TEXT SECTION:
____

This function is typically invoked by NFT marketplaces such as OpenSea or Rarible in order for them to access your NFTs and transfer them to the new owner. You trust these marketplaces to not harm you, but you need to be aware that if a hacker exploits such a dapp and you already gave permission to all of your NFTs, then they will be lost. In this case, you should also be aware of the limits you allow and know that you can change them.
Particular attention should be paid to NFT airdrops. When someone will try to scam you through an airdrop, he will try to make you approve this setApprovalForAll function to claim an NFT drop, and you should never approve it to receive anything.
One of the most common ways for a hacker to steal your funds is through the approval function, so make a habit of setting clear limits and revoking approval for dapps you no longer use, even if they’re trustworthy.You can do this once a week or once a month. Keep in mind that disconnecting a dapp and removing approval are two different things. It’s not enough to disconnecting a dapp from reading your public address. What you need to do is revoke the permission to use your funds with revoke.cash everrise or unrekt for allowance checker on multiple networks.

____

LISTED ENTRIES:
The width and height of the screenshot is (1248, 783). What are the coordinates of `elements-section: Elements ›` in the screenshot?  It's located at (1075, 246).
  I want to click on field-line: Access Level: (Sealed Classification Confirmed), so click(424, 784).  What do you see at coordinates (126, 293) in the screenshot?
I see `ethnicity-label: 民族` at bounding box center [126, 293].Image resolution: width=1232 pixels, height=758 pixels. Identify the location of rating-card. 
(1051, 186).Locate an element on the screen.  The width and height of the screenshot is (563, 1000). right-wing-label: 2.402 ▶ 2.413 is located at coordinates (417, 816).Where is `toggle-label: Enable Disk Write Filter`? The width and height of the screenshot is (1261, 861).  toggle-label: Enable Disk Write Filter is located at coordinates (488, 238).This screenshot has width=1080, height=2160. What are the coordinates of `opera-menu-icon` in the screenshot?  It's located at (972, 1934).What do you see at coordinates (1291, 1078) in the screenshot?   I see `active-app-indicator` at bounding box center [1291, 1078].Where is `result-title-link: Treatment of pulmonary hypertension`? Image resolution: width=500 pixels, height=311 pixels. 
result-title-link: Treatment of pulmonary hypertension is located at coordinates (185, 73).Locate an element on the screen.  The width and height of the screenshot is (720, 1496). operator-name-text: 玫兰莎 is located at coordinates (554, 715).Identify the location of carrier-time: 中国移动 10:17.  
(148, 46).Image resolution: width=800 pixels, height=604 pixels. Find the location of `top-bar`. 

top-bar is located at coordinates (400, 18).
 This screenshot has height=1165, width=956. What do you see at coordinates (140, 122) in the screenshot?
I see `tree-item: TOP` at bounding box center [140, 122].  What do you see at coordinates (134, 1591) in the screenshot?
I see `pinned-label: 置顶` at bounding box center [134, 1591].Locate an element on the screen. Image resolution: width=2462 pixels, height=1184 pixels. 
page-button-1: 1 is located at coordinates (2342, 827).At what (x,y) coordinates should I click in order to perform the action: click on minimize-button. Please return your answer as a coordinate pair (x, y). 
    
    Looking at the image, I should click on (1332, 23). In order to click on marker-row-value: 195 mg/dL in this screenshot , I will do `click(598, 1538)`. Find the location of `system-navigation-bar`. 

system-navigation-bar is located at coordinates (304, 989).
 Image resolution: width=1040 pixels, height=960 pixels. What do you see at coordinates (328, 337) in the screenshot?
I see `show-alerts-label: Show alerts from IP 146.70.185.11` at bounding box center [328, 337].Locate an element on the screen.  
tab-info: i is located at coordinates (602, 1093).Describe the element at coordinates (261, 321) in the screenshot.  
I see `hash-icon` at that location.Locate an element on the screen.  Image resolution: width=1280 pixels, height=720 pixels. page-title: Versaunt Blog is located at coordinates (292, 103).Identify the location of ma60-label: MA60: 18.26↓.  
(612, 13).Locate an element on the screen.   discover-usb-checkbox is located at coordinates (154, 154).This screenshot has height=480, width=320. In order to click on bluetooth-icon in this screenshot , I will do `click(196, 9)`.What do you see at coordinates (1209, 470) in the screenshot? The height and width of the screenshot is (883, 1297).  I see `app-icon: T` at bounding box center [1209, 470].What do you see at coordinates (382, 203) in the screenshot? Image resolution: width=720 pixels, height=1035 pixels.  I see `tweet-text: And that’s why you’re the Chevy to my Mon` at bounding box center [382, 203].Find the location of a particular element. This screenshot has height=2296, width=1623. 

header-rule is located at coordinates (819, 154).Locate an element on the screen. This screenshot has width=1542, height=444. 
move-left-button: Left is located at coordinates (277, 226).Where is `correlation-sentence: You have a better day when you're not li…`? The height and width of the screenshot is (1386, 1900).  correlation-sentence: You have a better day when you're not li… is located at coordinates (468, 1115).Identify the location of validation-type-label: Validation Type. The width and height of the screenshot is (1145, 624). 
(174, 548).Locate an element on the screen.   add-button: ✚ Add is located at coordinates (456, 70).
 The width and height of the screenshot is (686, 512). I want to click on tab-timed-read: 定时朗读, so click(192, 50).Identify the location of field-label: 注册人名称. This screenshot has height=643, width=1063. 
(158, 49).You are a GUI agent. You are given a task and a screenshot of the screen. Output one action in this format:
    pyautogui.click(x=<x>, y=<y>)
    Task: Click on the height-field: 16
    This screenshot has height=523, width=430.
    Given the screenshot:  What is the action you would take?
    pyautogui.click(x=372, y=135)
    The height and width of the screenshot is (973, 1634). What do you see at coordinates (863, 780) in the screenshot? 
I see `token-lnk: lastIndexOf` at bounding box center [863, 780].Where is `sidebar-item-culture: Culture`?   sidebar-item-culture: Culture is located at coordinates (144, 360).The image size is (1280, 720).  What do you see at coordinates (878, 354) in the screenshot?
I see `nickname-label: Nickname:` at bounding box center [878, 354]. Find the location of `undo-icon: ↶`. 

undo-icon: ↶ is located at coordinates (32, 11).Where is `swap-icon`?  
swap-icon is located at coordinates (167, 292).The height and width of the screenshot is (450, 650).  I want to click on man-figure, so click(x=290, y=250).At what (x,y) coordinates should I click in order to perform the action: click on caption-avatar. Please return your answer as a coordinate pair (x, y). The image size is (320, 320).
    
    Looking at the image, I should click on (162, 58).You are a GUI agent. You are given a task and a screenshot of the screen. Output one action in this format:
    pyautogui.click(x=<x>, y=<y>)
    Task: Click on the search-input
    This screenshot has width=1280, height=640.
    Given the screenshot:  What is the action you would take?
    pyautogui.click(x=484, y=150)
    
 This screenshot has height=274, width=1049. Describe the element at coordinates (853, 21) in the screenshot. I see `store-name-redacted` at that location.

____

TASK 1:
In the text on NFT approvals, rewrite everything from "Particular attention should" down to "on multiple networks.", replacing "hacker" with "attacker".
TASK 2:
Answer these questions using the text on NFT approvals.
(a) Which two NFT marketplaces does it name as typically invoking this function?
(b) Which function will a scammer try to get you to approve through an airdrop?
(c) How often does it suggest setting limits and revoking approvals?

ANSWER BOX 1:
Particular attention should be paid to NFT airdrops. When someone will try to scam you through an airdrop, he will try to make you approve this setApprovalForAll function to claim an NFT drop, and you should never approve it to receive anything.
One of the most common ways for a attacker to steal your funds is through the approval function, so make a habit of setting clear limits and revoking approval for dapps you no longer use, even if they’re trustworthy.You can do this once a week or once a month. Keep in mind that disconnecting a dapp and removing approval are two different things. It’s not enough to disconnecting a dapp from reading your public address. What you need to do is revoke the permission to use your funds with revoke.cash everrise or unrekt for allowance checker on multiple networks.

ANSWER BOX 2:
(a) OpenSea and Rarible.
(b) The setApprovalForAll function.
(c) Once a week or once a month.